At the entrance to the Fort Hunter Liggett military reservation, we're stopped by the post police for a license-and-registration check. "That's a problem, Officer," I grovel. "This car isn't really registered. It's a prototype that we're testing, running with manufacturer plates. Strictly speaking, it's illegal. In fact, it's going to the crusher in several months when its permit runs out."

Hmmmm. The cop goes off to consult in the guardhouse and comes back.

"Unfortunately, we're going to have to confiscate your car," he says grimly. "So that we can test it ourselves," he says with a laugh. "Go on, get outta here. Just watch out for the wild pigs and Humvees."

The road through the military reservation would sure be the place to do the testing. It twists and winds through the Los Padres National Forest, as extreme a sports car challenge as I've ever seen. Yes, I've driven the notorious Tail of the Dragon—U.S. 129 in Tennessee—which supposedly has 318 curves in less than 12 miles, but the Dragon is so slow and convoluted that it's more a curiosity than a challenge. This road, however, is a fabulous series of fast corners and constantly changing forestation and elevation. Brook doesn't have the wheel straight for a second. ("Shut up, Dad, I know what I'm doing. . . .")

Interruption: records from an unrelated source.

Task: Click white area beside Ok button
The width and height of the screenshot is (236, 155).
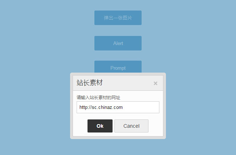Action: [x=80, y=126]
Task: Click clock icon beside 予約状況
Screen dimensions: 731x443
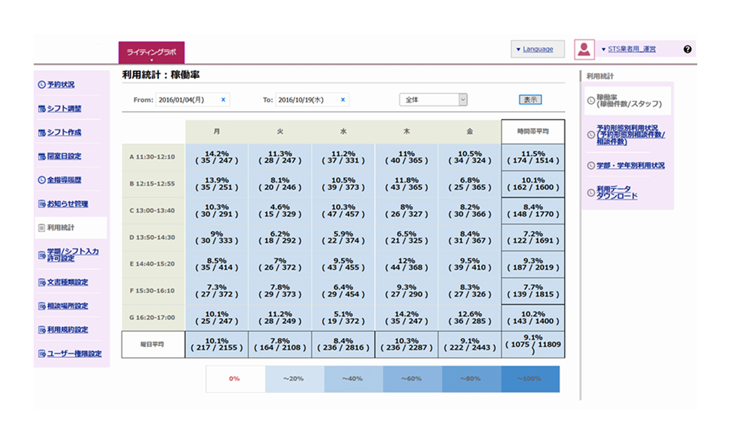Action: pyautogui.click(x=41, y=84)
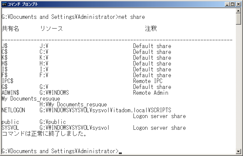This screenshot has height=156, width=243.
Task: Maximize the command prompt window
Action: point(233,4)
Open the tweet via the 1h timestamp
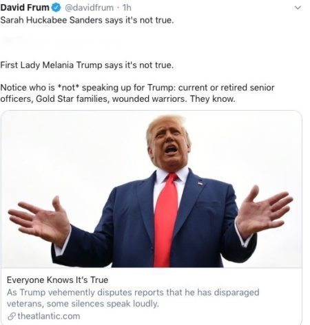This screenshot has height=325, width=310. (127, 8)
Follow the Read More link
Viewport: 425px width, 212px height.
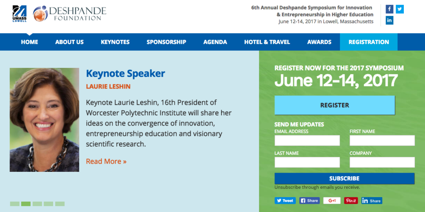(x=106, y=161)
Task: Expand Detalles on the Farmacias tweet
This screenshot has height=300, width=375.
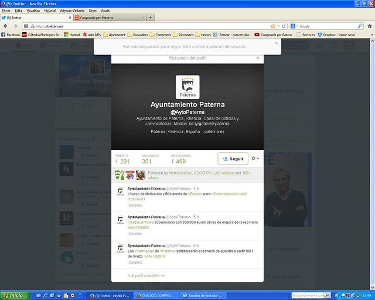Action: pyautogui.click(x=135, y=262)
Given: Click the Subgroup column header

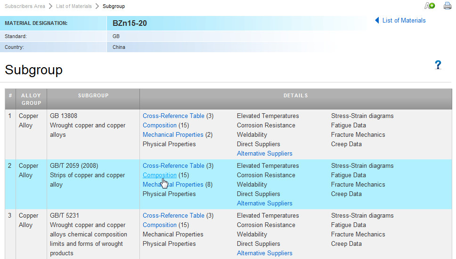Looking at the screenshot, I should 93,95.
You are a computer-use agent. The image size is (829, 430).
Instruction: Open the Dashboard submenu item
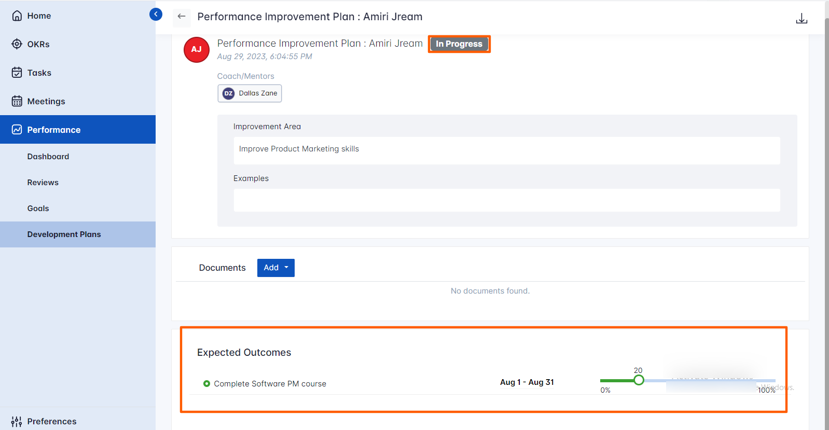click(x=48, y=157)
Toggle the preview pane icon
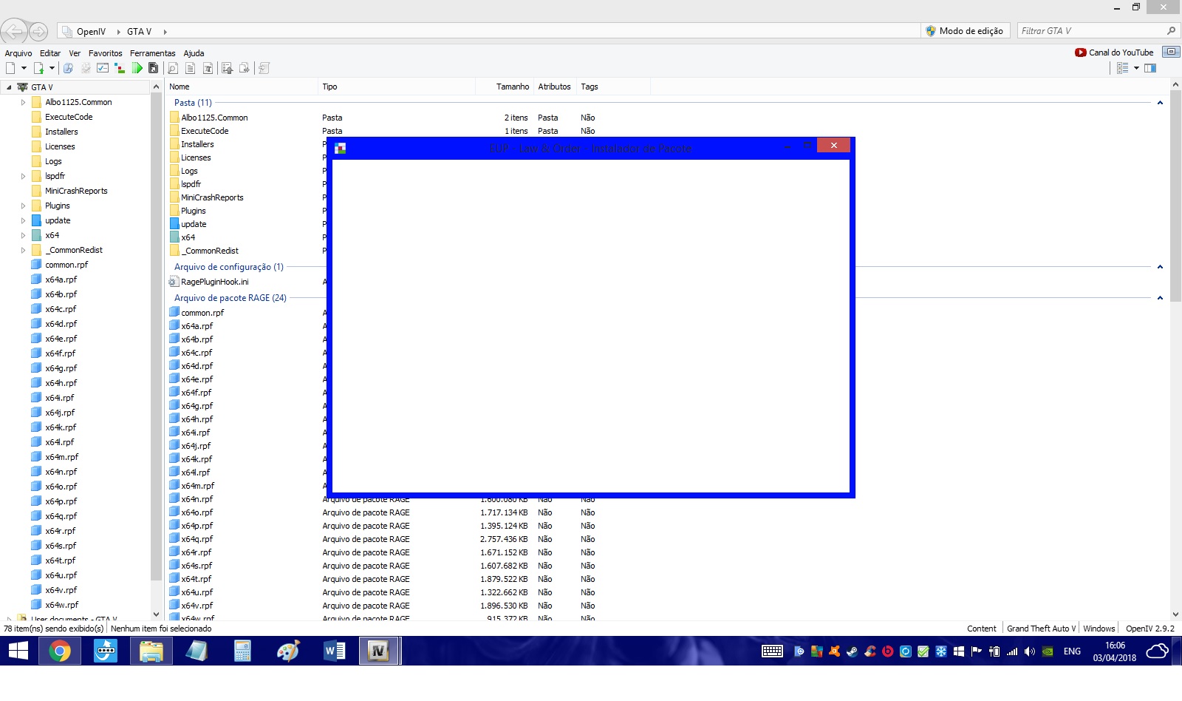Screen dimensions: 1182x701 pyautogui.click(x=1150, y=68)
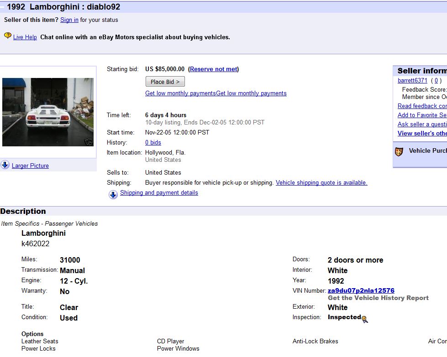Image resolution: width=447 pixels, height=357 pixels.
Task: Open VIN number za9du07p2nla12576 link
Action: [361, 291]
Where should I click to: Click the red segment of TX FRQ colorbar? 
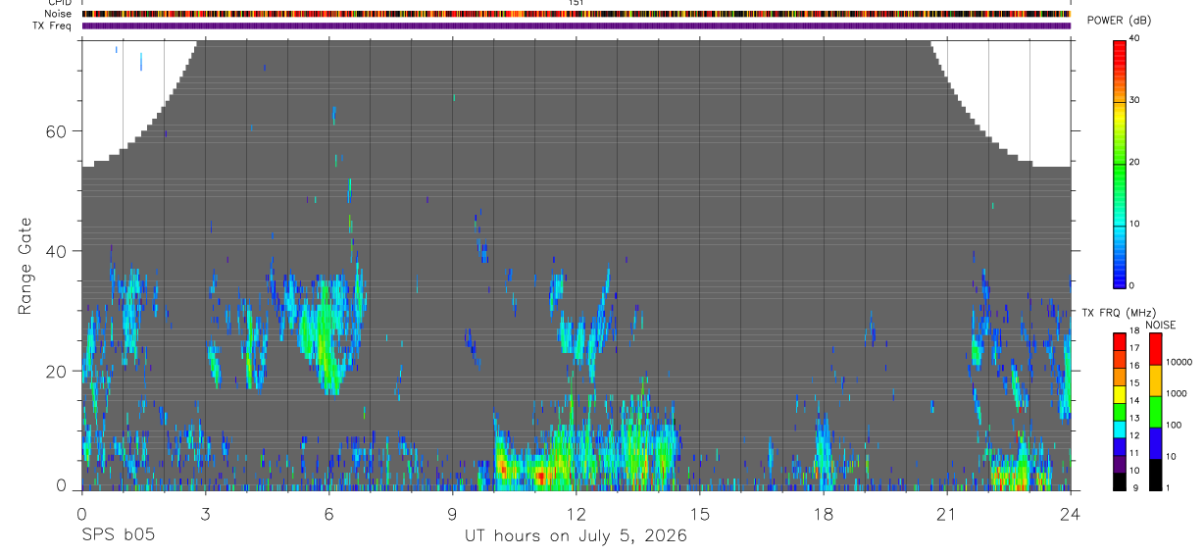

The Pacific comes into view suddenly and immensely, from a considerable height as we corkscrew down the steep western slopes of the Santa Lucia Range. No European corniche can compete with such wild splendor. It leads us to what some generally call the Pacific Coast Highway—the PCH, in Southern Cali shorthand—but is really California Highway 1, sometimes U.S. 101. Just keep the water on your left and in sight and you'll be on one of the world's iconic roads all the way to northern Oregon.

"The One" takes us to classic Big Sur, where I pay my all-time domestic record for gas—$5.16 a gallon for 91-octane—and then wheel up to the entrance of the finest lodging in the area, the Post Ranch Inn.

And whom should I meet but the only adult who in four days has recognized the GT-R for what it is: the most important, highest-performance Japanese supercar ever to be brought to the United States. He's a guest at Post Ranch, an ex–race car driver, and it turns out that he and his wife live not 30 miles from us back in upstate New York.

"Good Lord," he says. "I just ordered one of those, but this is the first time I've seen it." I throw him the keys, tell him the gas tank is full and to drive it like he stole it. Fortunately, he does bring it back.